◆ Prompt
Within the records below is a range that opens at the line with "[Otevřít chat s Ella] (851, 2545)" and closes at the line with "Ochrana osobních údajů (334, 2364)". Return that range word for word, both ends included, and only that range.

· · · ·

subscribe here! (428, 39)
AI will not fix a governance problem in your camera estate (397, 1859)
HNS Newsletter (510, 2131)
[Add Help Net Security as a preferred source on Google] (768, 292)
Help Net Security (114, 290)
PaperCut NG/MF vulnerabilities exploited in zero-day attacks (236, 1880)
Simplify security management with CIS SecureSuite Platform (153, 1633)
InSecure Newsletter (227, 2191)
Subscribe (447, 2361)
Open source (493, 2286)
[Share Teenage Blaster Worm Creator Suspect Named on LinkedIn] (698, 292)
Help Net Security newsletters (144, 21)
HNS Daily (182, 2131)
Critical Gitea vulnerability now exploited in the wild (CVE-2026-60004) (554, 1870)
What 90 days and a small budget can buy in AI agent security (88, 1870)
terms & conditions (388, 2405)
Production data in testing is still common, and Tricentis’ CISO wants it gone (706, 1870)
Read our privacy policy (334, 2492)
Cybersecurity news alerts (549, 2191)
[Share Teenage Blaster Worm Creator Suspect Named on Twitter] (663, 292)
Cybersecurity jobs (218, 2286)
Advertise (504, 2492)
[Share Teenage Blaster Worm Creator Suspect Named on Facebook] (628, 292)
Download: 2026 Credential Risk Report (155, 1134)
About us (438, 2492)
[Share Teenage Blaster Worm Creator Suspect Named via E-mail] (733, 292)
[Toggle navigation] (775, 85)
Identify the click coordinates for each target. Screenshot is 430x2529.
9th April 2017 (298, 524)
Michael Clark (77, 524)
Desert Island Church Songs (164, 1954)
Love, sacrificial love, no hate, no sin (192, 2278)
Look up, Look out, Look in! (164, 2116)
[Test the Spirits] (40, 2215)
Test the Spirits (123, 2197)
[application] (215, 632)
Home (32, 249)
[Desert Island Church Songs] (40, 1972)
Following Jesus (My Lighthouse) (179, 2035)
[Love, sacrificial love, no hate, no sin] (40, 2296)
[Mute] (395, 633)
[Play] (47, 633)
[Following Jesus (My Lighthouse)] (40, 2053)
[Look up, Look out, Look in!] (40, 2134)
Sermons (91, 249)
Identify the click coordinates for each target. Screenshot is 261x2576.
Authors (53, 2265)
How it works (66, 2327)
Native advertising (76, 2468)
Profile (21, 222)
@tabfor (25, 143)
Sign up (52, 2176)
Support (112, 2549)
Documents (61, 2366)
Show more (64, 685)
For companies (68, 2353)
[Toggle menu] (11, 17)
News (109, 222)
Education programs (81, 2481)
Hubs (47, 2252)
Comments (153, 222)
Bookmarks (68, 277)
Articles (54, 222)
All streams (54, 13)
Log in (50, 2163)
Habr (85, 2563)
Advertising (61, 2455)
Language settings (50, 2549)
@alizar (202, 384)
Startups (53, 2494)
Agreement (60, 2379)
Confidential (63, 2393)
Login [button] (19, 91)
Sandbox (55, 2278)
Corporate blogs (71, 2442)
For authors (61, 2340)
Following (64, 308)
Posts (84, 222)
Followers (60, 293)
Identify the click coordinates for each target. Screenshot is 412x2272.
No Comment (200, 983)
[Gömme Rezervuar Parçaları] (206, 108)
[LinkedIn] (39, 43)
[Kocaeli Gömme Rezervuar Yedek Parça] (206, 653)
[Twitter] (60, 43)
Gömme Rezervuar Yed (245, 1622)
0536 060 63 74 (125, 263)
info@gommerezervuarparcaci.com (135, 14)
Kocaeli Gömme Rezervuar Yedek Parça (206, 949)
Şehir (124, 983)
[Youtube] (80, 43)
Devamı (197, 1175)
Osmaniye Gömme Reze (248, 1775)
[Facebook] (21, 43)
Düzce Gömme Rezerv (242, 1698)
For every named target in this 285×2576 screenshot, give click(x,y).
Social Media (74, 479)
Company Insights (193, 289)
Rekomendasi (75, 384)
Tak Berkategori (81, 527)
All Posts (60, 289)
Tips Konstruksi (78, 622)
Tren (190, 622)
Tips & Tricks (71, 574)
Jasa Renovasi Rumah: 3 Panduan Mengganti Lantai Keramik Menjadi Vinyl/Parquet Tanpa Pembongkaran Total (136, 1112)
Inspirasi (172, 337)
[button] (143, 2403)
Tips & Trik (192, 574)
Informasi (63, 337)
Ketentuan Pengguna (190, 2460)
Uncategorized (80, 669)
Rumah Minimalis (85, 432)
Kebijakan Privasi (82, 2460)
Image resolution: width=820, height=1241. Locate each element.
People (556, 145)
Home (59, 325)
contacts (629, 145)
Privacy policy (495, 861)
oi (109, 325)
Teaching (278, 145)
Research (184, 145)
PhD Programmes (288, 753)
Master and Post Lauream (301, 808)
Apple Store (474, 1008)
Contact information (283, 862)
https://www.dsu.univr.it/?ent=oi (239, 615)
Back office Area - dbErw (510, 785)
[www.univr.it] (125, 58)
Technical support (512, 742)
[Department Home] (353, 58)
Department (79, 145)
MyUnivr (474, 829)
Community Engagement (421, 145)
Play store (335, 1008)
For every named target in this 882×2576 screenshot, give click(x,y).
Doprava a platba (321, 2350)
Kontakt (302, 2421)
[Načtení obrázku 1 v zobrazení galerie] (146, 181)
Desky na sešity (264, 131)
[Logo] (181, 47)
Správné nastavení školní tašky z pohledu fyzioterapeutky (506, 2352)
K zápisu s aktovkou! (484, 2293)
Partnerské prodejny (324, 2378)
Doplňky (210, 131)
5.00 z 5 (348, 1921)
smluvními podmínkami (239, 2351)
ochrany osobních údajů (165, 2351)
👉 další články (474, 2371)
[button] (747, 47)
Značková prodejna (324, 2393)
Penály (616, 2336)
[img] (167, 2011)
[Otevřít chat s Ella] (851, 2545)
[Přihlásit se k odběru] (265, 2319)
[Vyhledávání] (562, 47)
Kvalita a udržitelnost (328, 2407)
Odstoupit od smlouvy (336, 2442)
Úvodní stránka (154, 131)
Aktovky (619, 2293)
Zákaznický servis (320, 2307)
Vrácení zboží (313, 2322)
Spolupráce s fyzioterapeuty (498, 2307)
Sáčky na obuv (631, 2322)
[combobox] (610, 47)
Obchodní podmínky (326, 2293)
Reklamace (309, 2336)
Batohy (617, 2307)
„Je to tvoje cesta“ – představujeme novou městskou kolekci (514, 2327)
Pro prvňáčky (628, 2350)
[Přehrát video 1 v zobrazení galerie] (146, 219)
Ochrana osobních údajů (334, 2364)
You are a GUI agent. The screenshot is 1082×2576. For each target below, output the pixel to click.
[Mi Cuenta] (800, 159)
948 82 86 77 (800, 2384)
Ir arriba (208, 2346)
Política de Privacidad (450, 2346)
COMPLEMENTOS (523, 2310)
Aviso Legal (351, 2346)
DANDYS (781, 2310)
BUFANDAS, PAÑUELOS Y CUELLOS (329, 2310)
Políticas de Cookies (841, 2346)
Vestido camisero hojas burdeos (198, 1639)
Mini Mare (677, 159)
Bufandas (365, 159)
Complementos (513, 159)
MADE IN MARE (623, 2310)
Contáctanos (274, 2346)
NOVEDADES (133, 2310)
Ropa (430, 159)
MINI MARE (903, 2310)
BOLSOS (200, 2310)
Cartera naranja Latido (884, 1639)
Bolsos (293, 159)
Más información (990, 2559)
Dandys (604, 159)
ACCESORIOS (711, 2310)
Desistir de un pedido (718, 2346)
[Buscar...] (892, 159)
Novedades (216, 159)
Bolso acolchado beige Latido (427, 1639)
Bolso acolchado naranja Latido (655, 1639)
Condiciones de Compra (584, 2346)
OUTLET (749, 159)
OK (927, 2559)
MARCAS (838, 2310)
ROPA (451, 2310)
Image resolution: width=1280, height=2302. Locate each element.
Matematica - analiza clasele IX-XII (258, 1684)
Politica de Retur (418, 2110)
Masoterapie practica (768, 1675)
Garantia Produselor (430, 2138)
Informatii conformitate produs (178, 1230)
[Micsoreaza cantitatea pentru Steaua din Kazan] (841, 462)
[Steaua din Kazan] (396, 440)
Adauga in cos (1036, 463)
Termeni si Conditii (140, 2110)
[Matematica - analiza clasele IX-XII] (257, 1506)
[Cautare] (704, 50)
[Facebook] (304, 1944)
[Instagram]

· · · ·

◆ Written reply
[Otevřít chat s Ella] (851, 2545)
[Přihlásit se k odběru] (265, 2319)
[Vyhledávání] (562, 47)
Kvalita a udržitelnost (328, 2407)
Odstoupit od smlouvy (336, 2442)
Úvodní stránka (154, 131)
Aktovky (619, 2293)
Zákaznický servis (320, 2307)
Vrácení zboží (313, 2322)
Spolupráce s fyzioterapeuty (498, 2307)
Sáčky na obuv (631, 2322)
[combobox] (610, 47)
Obchodní podmínky (326, 2293)
Reklamace (309, 2336)
Batohy (617, 2307)
„Je to tvoje cesta“ – představujeme novou městskou kolekci (514, 2327)
Pro prvňáčky (628, 2350)
[Přehrát video 1 v zobrazení galerie] (146, 219)
Ochrana osobních údajů (334, 2364)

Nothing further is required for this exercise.